_Problem description:_ Copy the following text on the Supreme Court's deadlock in the Friedrichs case word for word.

_Supplied text:_
---*---
The high court issued a short, unsigned opinion in Friedrichs late last month that said the judgment of the court below "is affirmed by an equally divided court."

No National Precedent

That means the Supreme Court was upholding—without setting a national precedent—a 2014 ruling by a panel of the U.S. Court of Appeals for the 9th Circuit, in San Francisco.

The 9th Circuit court panel had ruled unanimously that the challenge to the service fees by a group of 10 California teachers who refused to join the union could not go forward because of the controlling precedent of Abood.

Anti-union forces were left to lament how close they had come in the case to toppling a 40-year-old status quo, with some holding out faint hopes that the justices might grant a rare rehearing in Friedrichs once a successor to Scalia is confirmed.

Terence J. Pell, the president of the Center for Individual Rights, a Washington public-interest legal group that was behind the challenge, said that the deadlock "was not unexpected given Justice Scalia's death."

He said the group would ask the high court for a rehearing, "and we expect the court will hold on to the petition pending the confirmation of a new justice."

Rebecca Friedrichs, a 28-year Southern California teacher who was the outspoken lead plaintiff in the case, said that teachers "are very patient people," and the dissidents would keep pursuing their goal.

"We are in this for the long haul," she said.

Teachers' unions say income from agency-feepayers represent a relatively small proportion of their budgets. For example, a 2014 California Teachers Association document states that the NEA state affiliate had 295,000 active members and 29,000 agency-fee payers. According to its 2015 federal labor filing, the NEA had about 94,000 fee payers, alongside its 3 million members overall.
---*---
_Recorded data:_
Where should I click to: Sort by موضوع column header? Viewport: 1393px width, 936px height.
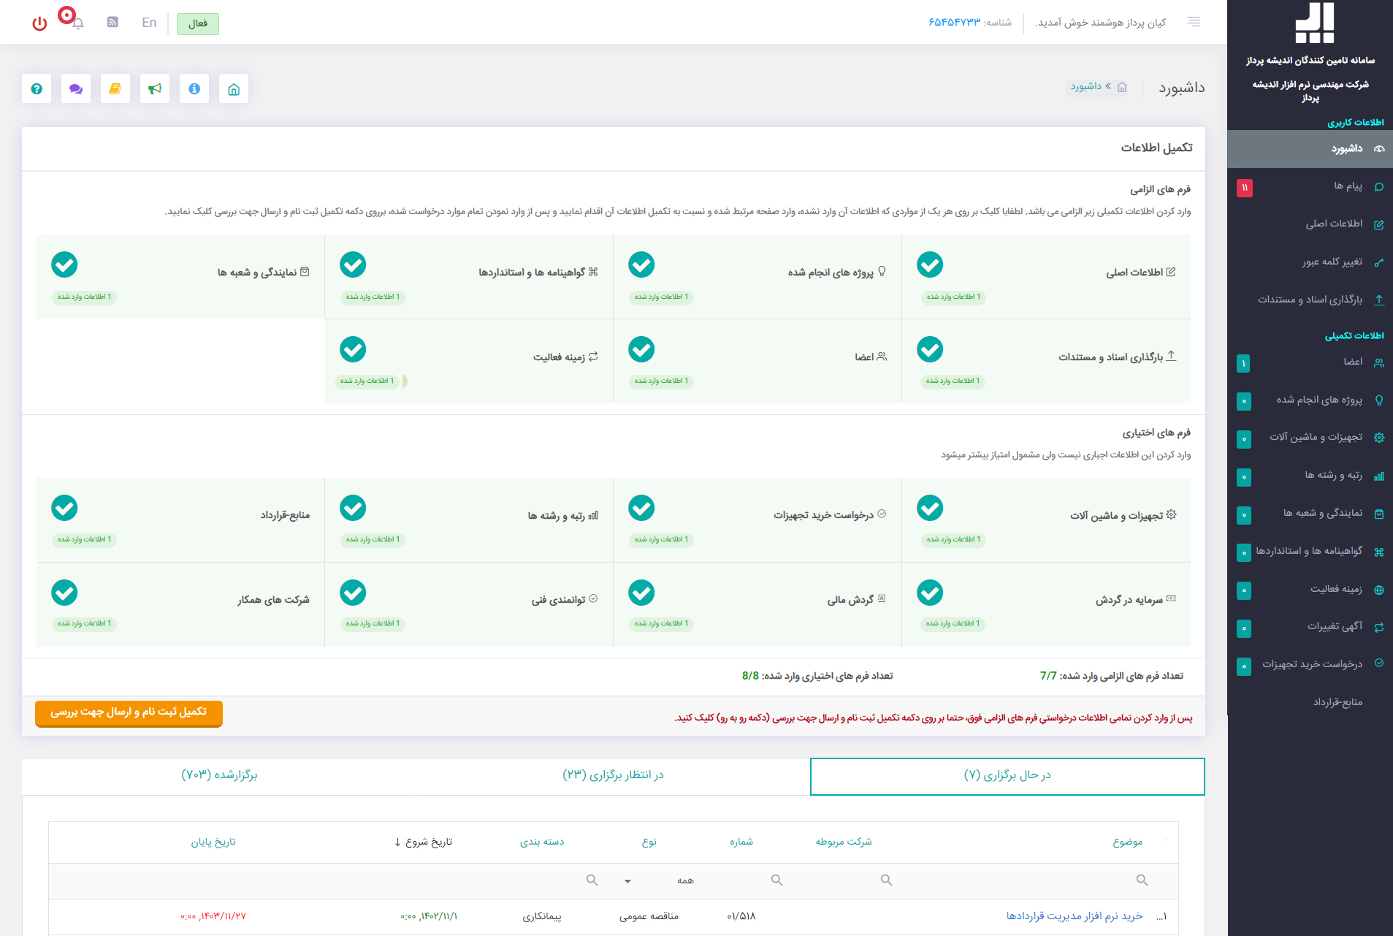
---*---
_Your solution:_
The high court issued a short, unsigned opinion in Friedrichs late last month that said the judgment of the court below "is affirmed by an equally divided court."

No National Precedent

That means the Supreme Court was upholding—without setting a national precedent—a 2014 ruling by a panel of the U.S. Court of Appeals for the 9th Circuit, in San Francisco.

The 9th Circuit court panel had ruled unanimously that the challenge to the service fees by a group of 10 California teachers who refused to join the union could not go forward because of the controlling precedent of Abood.

Anti-union forces were left to lament how close they had come in the case to toppling a 40-year-old status quo, with some holding out faint hopes that the justices might grant a rare rehearing in Friedrichs once a successor to Scalia is confirmed.

Terence J. Pell, the president of the Center for Individual Rights, a Washington public-interest legal group that was behind the challenge, said that the deadlock "was not unexpected given Justice Scalia's death."

He said the group would ask the high court for a rehearing, "and we expect the court will hold on to the petition pending the confirmation of a new justice."

Rebecca Friedrichs, a 28-year Southern California teacher who was the outspoken lead plaintiff in the case, said that teachers "are very patient people," and the dissidents would keep pursuing their goal.

"We are in this for the long haul," she said.

Teachers' unions say income from agency-feepayers represent a relatively small proportion of their budgets. For example, a 2014 California Teachers Association document states that the NEA state affiliate had 295,000 active members and 29,000 agency-fee payers. According to its 2015 federal labor filing, the NEA had about 94,000 fee payers, alongside its 3 million members overall.